» EXERCISE DESCRIPTION: Where does the string "agent" appear in the listing below? Copy every line where it does.
☆ ☆ ☆
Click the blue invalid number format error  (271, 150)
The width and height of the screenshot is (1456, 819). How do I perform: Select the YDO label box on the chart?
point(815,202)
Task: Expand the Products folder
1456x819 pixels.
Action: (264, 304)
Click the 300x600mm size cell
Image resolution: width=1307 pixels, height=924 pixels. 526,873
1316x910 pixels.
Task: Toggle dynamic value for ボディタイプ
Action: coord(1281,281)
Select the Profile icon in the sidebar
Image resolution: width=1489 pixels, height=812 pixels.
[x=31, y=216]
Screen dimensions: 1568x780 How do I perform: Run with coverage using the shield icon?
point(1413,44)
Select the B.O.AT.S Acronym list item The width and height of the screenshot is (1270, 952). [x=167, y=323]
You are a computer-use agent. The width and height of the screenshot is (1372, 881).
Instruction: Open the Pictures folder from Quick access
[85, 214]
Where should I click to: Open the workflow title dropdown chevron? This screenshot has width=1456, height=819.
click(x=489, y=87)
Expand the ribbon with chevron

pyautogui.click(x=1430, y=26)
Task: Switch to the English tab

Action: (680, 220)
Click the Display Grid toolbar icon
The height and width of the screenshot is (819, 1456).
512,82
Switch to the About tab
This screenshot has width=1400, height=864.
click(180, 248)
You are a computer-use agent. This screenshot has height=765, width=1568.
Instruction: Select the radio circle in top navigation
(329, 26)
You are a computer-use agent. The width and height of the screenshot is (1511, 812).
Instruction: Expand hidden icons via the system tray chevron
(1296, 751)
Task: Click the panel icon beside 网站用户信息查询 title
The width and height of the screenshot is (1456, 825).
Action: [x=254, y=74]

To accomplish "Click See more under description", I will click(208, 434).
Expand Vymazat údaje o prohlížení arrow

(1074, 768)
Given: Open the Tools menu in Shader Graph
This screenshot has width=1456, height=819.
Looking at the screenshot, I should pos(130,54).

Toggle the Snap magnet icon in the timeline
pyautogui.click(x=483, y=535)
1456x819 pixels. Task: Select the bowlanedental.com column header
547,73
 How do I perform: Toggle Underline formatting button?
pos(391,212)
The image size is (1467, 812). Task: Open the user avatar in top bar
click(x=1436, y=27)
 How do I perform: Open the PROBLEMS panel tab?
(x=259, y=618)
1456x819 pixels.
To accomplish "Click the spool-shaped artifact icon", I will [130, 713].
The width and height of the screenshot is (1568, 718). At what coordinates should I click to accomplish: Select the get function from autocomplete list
☆ ☆ ☆
» SOLVED PROBLEM:
You are a computer-use agent. The width and height of the screenshot is (1372, 881).
You are a computer-use agent. This screenshot has height=765, width=1568.
You are a computer-use agent. The width and height of the screenshot is (1511, 812).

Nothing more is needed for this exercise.